ORDERED that the sentence is affirmed.
Defendant, while represented by counsel, pleaded guilty to two uncharged counts of disorderly conduct (Penal Law § 240.20 [2] ) and the charged count of trademark counterfeiting in the third degree (Penal Law § 165.71) in satisfaction of an accusatory instrument that also had originally charged him with trademark counterfeiting in the second degree (Penal Law § 165.72), manufacture or sale of an unauthorized recording of a performance in the first degree (Penal Law § 275.20), and failure to disclose the origin of a recording in the second degree (Penal Law § 275.35). In accordance with the terms of the plea agreement, defendant was sentenced to a conditional discharge and to pay a fine of $1,000 for the conviction of trademark counterfeiting in the third degree and $250 for each of the disorderly conduct convictions. On appeal, defendant contends that, based on his indigency, his sentence was excessive.

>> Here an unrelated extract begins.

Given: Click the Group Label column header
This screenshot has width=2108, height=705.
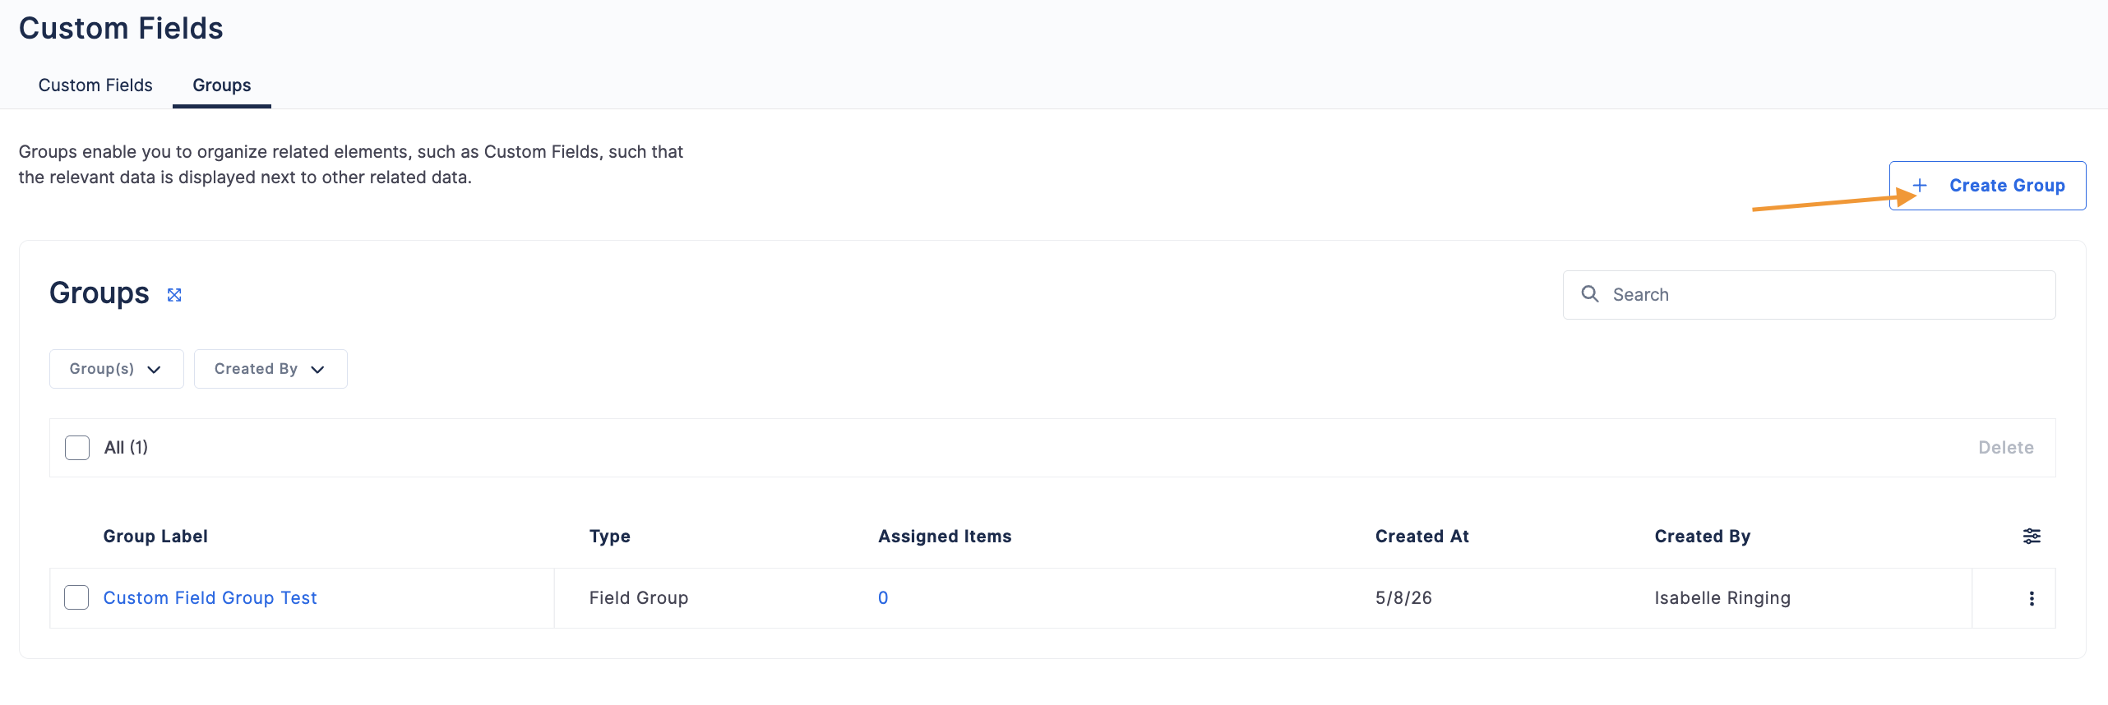Looking at the screenshot, I should pyautogui.click(x=155, y=537).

As a general rule, a defendant who has been sentenced according to the terms of a bargained-for plea and sentencing agreement will not be heard to complain that the sentence was unduly harsh or excessive (see People v. Galvez, 72 AD3d 838 [2010]; People v. Ubiles, 59 AD3d 572 [2009]; People v. Oneyeukwu, 56 Misc 3d 140[A], 2017 NY Slip Op 51100[U] [App Term, 2d Dept, 2d, 11th & 13th Jud Dists 2017]; People v. Jackson, 49 Misc 3d 134[A], 2015 NY Slip Op 51464[U] [App Term, 2d Dept, 2d, 11th & 13th Jud Dists 2015] ). Under the circumstances presented, we find no basis to deviate from that rule. The sentence imposed did not constitute an abuse of sentencing discretion or a failure to observe sentencing principles, and defendant has not demonstrated the existence of mitigating or extraordinary circumstances warranting a modification of the sentence in the interest of justice (see People v. Farrar, 52 NY2d 302 [1981]; People v. Vega, 73 AD3d 1218 [2010]; People v. Suitte, 90 AD2d 80 [1982]; People v. Oneyeukwu, 56 Misc 3d 140[A], 2017 NY Slip Op 51100[U] ). Moreover, there is nothing in the record to indicate that defendant lacked the resources to pay the fines, despite the appointment of assigned counsel to represent him (see People v. Watson, 90 AD3d 1666 [2011]; People v. Gallacher, 278 AD2d 935 [2000]; People v. Garcia, 59 Misc 3d 134[A], 2018 NY Slip Op 50492[U] [App Term, 2d Dept, 2d, 11th & 13th Jud Dists 2018]; People v. Ellsworth, 57 Misc 3d 157[A], 2017 NY Slip Op 51660[U] [App Term, 2d Dept, 2d, 11th & 13th Jud Dists 2017]; People v. Jackson, 49 Misc 3d 134[A], 2015 NY Slip Op 51464[U] [App Term, 2d Dept, 2d, 11th & 13th Jud Dists 2015]; cf. People v. Helm, 260 AD2d 803 [1999] ), and, indeed, defendant has paid the fines (see Oneyeukwu, 56 Misc 3d 140[A], 2017 NY Slip Op 51100[U] ).
Accordingly, the sentence is affirmed.
PESCE, P.J., ALIOTTA and ELLIOT, JJ., concur.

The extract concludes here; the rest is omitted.